*WHAT IS BEING ASKED:* Can you write out the text of every record below word for word, leaving the pictures out?

*DATA SUPPLIED:*
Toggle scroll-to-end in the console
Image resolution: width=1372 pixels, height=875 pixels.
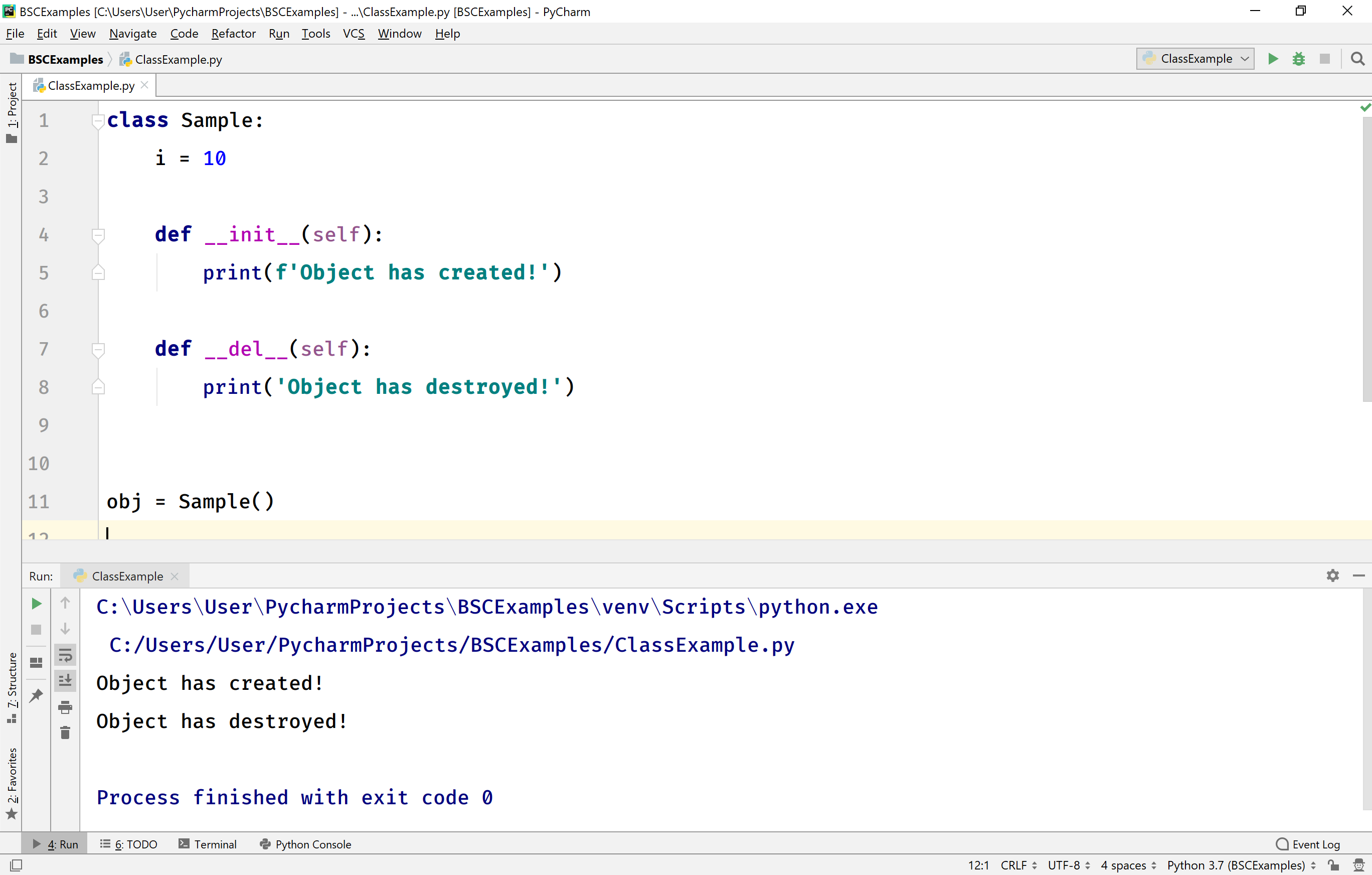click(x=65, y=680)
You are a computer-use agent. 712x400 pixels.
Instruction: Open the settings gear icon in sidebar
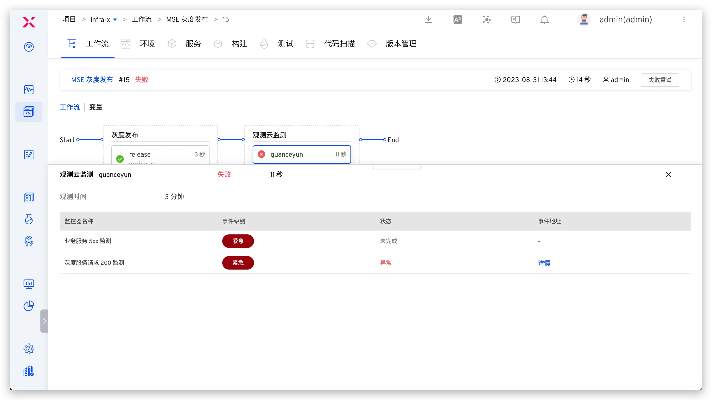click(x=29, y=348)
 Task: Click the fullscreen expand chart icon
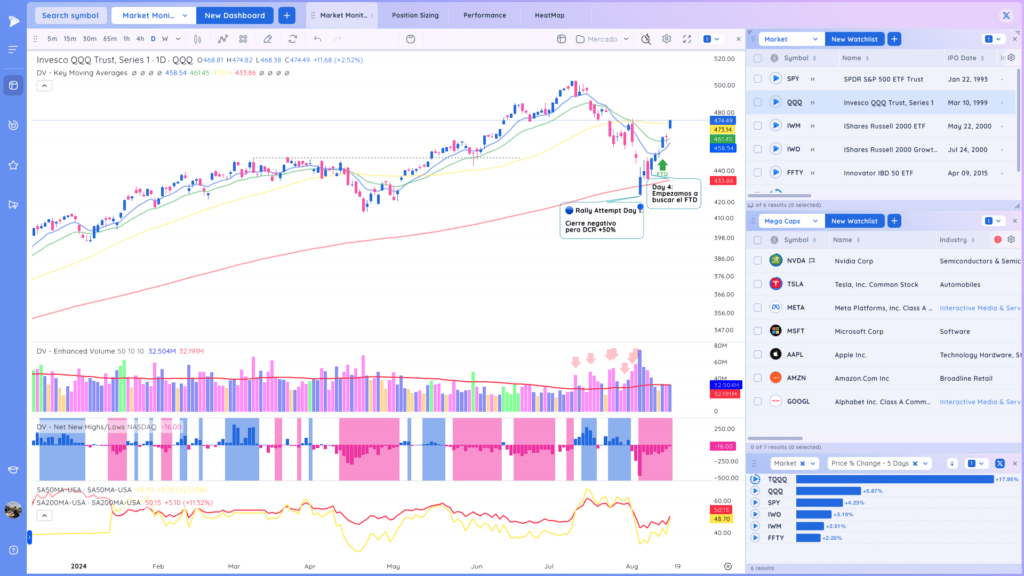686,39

*CORRECT RESULT:*
Toggle scroll-to-end in the console
Image resolution: width=1372 pixels, height=875 pixels.
click(x=65, y=680)
You are a computer-use agent. 712x400 pixels.
Instruction: Open the settings gear icon in sidebar
click(x=29, y=348)
 Task: Click the fullscreen expand chart icon
686,39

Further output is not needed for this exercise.